◆ **Data entries**:

╭──

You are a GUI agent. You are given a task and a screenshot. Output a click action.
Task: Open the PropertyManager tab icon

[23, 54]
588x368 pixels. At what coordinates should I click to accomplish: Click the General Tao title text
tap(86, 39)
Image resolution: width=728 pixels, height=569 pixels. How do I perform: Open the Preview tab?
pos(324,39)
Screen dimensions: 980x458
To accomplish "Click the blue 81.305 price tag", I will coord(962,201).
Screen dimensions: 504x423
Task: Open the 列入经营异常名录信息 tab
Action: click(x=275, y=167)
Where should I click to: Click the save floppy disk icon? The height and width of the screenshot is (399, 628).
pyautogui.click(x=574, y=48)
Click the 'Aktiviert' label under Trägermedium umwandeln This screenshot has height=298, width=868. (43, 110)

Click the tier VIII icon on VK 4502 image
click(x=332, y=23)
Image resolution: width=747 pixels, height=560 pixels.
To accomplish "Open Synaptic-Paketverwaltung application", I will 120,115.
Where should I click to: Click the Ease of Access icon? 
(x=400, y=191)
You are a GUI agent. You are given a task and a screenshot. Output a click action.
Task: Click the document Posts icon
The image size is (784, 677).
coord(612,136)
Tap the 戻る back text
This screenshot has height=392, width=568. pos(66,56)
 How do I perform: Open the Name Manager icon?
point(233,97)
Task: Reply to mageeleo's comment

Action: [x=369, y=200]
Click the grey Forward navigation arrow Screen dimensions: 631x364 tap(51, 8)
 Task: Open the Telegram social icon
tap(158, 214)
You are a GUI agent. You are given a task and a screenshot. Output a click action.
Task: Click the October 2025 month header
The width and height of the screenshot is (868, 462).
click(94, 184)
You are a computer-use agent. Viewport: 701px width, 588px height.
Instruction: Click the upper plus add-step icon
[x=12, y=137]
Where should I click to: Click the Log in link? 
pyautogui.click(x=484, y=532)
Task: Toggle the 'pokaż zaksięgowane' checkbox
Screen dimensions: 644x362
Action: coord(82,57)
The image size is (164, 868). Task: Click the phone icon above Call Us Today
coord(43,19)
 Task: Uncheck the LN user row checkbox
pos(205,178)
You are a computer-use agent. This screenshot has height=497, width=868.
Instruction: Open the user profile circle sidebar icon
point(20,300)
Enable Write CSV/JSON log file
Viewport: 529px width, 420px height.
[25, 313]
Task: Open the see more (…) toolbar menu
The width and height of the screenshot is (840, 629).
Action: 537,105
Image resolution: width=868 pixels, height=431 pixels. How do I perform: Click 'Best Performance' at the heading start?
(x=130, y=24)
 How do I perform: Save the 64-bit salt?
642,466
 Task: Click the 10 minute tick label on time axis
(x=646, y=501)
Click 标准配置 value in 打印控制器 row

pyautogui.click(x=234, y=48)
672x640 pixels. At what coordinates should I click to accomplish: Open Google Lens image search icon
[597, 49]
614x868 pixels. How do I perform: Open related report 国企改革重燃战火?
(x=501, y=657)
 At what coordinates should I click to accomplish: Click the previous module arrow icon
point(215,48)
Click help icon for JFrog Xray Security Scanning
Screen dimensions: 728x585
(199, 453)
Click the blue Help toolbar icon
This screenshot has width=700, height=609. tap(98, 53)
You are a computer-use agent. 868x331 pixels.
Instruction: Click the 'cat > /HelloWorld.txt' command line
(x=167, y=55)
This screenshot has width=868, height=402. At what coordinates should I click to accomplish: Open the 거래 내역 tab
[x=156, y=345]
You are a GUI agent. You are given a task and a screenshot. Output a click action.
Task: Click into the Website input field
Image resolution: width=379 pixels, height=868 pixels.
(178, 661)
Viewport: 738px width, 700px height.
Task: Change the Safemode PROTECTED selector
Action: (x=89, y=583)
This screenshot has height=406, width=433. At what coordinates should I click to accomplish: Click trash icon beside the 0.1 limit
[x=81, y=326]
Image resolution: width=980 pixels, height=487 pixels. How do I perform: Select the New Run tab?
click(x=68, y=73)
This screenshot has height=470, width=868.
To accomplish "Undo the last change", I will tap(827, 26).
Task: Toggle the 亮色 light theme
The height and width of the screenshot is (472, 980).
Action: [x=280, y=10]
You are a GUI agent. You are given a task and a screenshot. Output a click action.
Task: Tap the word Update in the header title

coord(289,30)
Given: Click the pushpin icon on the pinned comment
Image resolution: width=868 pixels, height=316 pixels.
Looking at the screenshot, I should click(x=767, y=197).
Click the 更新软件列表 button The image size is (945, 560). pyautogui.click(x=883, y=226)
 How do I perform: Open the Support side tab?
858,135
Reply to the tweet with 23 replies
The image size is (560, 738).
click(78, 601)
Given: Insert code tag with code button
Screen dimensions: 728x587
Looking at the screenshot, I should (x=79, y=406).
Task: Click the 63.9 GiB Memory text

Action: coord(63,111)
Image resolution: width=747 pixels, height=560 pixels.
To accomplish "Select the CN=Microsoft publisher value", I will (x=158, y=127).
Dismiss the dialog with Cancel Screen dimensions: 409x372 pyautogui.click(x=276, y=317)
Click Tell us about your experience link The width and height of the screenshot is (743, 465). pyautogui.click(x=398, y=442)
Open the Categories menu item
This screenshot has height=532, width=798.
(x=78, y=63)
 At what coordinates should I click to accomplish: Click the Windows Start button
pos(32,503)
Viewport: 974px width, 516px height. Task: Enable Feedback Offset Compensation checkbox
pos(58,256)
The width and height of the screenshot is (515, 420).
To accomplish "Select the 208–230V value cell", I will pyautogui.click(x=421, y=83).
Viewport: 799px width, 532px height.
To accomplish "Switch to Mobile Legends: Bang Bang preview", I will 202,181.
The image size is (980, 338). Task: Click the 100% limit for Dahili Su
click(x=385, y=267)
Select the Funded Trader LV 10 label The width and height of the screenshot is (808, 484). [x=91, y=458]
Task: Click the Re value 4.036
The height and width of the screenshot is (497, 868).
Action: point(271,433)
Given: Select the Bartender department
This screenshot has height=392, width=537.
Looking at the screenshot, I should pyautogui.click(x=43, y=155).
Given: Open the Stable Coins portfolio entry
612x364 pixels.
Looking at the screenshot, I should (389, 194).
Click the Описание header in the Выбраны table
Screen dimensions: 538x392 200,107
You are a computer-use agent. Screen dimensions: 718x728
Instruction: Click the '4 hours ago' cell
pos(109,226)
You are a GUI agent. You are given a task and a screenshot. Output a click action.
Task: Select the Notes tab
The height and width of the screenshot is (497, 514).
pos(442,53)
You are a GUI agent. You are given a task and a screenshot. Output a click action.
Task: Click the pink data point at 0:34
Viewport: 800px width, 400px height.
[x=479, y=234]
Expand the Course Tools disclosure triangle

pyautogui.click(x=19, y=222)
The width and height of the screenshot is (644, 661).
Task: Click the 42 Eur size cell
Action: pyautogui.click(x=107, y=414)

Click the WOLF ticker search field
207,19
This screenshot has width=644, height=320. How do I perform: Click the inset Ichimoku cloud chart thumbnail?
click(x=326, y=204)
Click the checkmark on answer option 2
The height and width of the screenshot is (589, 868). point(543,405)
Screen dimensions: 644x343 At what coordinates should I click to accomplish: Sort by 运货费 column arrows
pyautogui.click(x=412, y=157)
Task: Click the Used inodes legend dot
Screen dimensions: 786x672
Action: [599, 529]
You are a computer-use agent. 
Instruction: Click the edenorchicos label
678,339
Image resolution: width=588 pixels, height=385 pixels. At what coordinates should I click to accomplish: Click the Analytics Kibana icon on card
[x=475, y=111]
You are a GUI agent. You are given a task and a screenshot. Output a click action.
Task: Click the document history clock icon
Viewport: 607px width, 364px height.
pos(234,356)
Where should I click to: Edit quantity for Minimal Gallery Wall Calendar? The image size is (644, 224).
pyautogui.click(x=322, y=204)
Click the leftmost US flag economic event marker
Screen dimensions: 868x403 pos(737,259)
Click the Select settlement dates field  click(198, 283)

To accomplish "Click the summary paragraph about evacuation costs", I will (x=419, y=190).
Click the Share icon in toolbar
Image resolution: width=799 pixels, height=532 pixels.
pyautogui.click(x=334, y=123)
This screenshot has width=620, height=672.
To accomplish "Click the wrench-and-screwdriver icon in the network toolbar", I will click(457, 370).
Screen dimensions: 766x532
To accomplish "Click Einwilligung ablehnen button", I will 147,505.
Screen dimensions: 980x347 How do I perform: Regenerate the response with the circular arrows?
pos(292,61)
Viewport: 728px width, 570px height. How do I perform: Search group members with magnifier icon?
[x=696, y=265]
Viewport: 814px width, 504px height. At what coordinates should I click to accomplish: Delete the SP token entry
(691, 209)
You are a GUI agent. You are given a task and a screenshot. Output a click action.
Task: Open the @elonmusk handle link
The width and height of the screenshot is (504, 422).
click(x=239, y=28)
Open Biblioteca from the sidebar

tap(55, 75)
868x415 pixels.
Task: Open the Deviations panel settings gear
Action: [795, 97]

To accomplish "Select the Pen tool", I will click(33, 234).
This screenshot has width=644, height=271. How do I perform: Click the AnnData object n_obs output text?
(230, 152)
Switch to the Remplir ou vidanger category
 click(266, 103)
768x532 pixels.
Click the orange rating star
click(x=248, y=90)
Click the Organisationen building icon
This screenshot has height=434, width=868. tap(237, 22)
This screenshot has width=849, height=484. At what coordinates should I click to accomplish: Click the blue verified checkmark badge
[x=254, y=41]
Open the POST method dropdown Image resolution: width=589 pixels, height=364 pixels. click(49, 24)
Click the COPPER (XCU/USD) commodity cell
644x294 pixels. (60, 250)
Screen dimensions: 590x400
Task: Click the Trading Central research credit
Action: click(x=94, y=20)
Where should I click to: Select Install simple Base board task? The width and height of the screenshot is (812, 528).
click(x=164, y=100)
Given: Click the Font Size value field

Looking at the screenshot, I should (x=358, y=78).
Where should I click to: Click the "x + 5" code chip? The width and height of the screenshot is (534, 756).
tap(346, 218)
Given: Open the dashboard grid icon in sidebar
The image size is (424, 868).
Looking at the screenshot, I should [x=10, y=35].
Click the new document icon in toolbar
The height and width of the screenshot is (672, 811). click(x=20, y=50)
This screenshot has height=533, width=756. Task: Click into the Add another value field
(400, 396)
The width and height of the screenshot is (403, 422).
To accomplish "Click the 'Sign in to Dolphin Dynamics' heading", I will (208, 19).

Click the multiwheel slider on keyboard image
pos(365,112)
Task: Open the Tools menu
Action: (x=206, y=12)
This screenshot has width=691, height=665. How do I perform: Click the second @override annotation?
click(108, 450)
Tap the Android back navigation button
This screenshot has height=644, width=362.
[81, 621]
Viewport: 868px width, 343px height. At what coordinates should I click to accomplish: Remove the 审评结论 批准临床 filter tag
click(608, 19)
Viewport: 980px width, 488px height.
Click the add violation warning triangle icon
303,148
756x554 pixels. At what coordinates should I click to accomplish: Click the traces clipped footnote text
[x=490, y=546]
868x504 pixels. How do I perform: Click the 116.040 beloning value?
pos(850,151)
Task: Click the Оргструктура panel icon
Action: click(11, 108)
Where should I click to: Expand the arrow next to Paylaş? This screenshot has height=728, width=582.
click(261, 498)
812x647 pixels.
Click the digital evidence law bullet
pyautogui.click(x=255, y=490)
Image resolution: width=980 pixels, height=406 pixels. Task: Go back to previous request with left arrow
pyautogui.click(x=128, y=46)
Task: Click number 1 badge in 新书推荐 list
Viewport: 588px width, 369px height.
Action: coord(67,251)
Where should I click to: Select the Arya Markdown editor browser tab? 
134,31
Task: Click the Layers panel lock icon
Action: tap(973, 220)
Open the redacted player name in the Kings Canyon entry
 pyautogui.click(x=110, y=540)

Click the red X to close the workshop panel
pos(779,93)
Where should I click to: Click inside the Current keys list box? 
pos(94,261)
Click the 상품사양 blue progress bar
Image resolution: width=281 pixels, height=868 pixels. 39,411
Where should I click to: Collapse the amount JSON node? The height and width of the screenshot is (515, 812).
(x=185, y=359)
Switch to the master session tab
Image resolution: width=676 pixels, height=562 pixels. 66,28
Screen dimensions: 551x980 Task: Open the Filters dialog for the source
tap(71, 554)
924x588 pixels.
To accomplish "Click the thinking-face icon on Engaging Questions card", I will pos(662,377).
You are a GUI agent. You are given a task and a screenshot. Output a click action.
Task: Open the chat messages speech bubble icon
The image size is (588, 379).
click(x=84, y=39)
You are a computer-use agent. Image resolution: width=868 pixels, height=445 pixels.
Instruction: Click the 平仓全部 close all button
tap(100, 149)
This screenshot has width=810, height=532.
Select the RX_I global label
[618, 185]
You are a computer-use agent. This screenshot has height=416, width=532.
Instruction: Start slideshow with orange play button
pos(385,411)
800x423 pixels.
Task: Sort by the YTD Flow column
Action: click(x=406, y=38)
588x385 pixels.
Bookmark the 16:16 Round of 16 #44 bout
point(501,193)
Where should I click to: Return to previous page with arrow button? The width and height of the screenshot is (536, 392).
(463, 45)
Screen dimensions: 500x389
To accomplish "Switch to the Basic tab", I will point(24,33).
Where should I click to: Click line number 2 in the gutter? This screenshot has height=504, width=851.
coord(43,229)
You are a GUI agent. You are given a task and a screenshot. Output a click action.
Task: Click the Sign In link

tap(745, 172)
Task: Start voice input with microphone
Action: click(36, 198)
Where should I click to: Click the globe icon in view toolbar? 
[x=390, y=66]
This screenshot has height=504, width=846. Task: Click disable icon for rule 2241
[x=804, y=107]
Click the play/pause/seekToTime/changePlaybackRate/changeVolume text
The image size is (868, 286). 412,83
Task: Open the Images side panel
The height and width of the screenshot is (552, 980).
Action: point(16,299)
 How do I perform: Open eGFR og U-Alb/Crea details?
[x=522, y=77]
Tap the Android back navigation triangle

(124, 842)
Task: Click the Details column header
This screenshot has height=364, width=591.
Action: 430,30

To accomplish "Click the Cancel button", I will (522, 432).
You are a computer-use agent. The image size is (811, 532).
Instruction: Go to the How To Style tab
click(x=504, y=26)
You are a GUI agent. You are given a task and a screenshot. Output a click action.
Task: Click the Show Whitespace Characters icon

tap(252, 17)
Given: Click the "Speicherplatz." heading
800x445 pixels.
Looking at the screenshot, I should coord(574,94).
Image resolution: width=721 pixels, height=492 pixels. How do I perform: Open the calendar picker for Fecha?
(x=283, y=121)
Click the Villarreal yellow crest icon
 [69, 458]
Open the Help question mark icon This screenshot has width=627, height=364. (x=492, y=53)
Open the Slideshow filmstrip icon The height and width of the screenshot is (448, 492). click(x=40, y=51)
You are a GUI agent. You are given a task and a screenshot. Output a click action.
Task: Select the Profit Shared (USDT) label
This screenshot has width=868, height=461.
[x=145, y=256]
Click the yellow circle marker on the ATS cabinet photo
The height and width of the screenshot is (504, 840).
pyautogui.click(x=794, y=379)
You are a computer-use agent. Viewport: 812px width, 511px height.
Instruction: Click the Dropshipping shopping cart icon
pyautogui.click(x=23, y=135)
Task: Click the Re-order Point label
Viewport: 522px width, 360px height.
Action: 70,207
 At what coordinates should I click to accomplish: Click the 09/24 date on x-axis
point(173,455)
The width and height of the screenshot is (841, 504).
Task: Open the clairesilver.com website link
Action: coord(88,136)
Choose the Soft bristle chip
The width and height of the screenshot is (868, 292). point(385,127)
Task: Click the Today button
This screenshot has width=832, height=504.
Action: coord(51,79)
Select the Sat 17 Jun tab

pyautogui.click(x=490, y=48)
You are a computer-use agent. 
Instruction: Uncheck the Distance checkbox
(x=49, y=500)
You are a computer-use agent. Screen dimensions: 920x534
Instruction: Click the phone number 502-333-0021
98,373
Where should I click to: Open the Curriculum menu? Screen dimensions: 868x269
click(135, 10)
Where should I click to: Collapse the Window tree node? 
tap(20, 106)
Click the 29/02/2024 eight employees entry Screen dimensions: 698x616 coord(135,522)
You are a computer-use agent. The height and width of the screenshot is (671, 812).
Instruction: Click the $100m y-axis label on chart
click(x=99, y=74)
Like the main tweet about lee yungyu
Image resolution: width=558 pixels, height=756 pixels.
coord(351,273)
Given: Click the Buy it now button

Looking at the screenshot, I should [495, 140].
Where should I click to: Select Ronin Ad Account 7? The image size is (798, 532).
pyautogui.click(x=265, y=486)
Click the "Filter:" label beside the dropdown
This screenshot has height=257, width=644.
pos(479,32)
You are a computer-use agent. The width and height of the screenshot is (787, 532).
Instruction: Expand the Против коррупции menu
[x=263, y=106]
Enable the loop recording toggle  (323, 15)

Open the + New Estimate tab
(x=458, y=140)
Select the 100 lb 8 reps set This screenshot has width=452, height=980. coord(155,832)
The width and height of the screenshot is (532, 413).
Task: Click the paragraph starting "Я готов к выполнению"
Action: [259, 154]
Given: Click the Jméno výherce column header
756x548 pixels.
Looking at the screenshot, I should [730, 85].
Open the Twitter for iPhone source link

╰──

◆ **EXERCISE PROMPT**:
Give again, exactly as written, the lines running from the first line of the data above through the line that contains "Screen dimensions: 980x458".

◆ **SOLUTION FOR THIS PROBLEM**:
You are a GUI agent. You are given a task and a screenshot. Output a click action.
Task: Open the PropertyManager tab icon

[23, 54]
588x368 pixels. At what coordinates should I click to accomplish: Click the General Tao title text
tap(86, 39)
Image resolution: width=728 pixels, height=569 pixels. How do I perform: Open the Preview tab?
pos(324,39)
Screen dimensions: 980x458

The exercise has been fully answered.